2 May 2017 Edition
The first casualty of tax evasion
The Tax Justice Network estimates that somewhere between $21trillion to $32trillion is hidden in offshore centres across the globe
THE FIRST CASUALTY of tax evasion is the truth. Let me give you an example.
On 30 August 2016, an EU Commission investigation found that Ireland had breached state aid procedures by deliberately and artificially lowering the corporate tax rate paid by Apple.
It said that two separate rulings by the Irish Revenue Commissioners in 1991 and 2007 allowed Apple to be taxed in a way that “did not correspond to economic reality”.
Any tax ruling that benefits a company over its competitors is deemed to be illegal state aid under EU law.
As such, the foregone tax liability for the years covering 2003 to 2014 (estimated at €13billion plus interest) would now have to be paid by Apple and collected by Ireland.
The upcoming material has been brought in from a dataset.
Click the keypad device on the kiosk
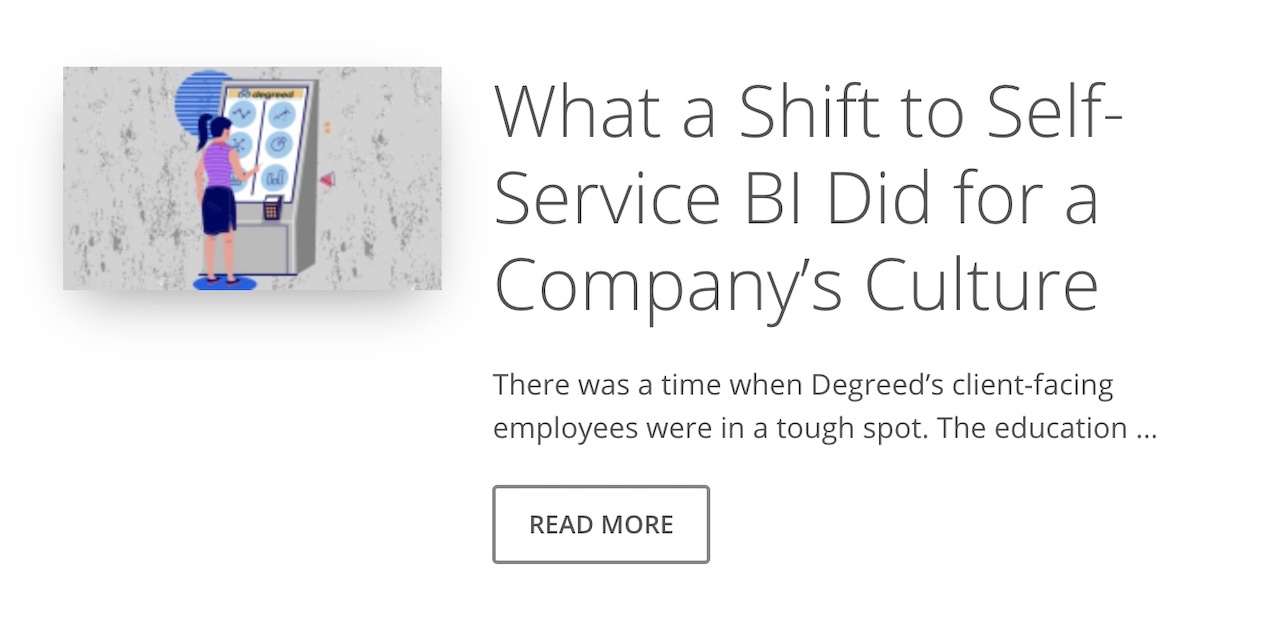 272,207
The EU Commission can only order recovery for the ten-year period preceding the start of its investigation, meaning that any outstanding tax due from 1991 to 2002 was outside of its legal remit.
Fine Gael rejected the finding and the €13billion. They were backed in this by Fianna Fáil, Labour and the Green Party.
By way of justification, Finance Minister Michael Noonan told journalists to “look at the small print on an Apple iPhone: it says designed in California and manufactured in China and that means any profits that accrued didn't accrue in Ireland and so I can't see why the tax liability is in Ireland”.
Unfortunately for Minister Noonan and Apple, the EU Commission did not base its investigation on the small print etched on the back of an iPhone but on the balance sheets, board meetings, company structure and booked sales of Apple Sales International and Apple Operations Europe, two Irish-based companies that utilised a cost-sharing agreement with their US parent, Apple Inc, for tax avoidance purposes.
The arrangement was in place until the companies changed their structures in 2015 due to the fallout from the 2013 US Senate Permanent Sub-committee on Investigations inquiry into Apple.
The Chair of the Sub-committee, Senator Carl Levin, found that Apple “quietly negotiated with the Irish Government an income tax rate of less than 2% [and], in practice, Apple is able to pay a rate far below even that low figure”.
This led Levin to conclude that:
“Apple used cost-sharing arrangements that it has with offshore subsidiaries to shift income from the United States to Ireland, an effective tax haven, where it pays effectively no taxes at all.”
The EU Commission investigation was a direct result of the evidence uncovered at those hearings.
• Sinn Féin is taking a stand at the Dáil for Irish interests in the Apple tax scandal
For all the high talk of defending Ireland, taking on Europe and protecting the honour of the Revenue Commissioners, the actual energy behind the Government’s rejection of €13billion in much-needed revenue was a lot more prosaic.
Despite official claims to the contrary, Ireland is a tax haven for transnational capital.
An indigenous middleman class of lawyers, economists, accountants, lobbyists and legislators has built up over the decades to facilitate and support this network.
The tax avoidance measures used by foreign companies such as Apple, Facebook and Google are also used by Irish companies, the majority of whom pay little or no corporate tax.
The narrowing of the tax base means that the burden of paying for the running of the state, as well as meeting the interest repayments due on the bank bailout loans, has fallen for the most part on ordinary working people and their families.
This has significant consequences in terms of social cohesion and state viability, not just in Ireland but other countries as well.
The Tax Justice Network estimates that somewhere between $21trillion to $32trillion is hidden in offshore centres across the globe.
This is the system that the Irish state protects.
It does so because the interests of its middlemen in law, accountancy and finance are dependent on the survival of their niche role in this global system despite the damage it inflicts on Irish society.
Any talk of alternatives has to grasp the nettle of countering the base of the economic, political and social power of the Irish elite.
This means taking on the tax avoidance industry that sprouts like mushrooms along the banks of the Liffey.
It is not possible to build and maintain public services through wholesale tax avoidance.
That is as close to an iron law of public policy as we can get, and one all progressives should keep to heart.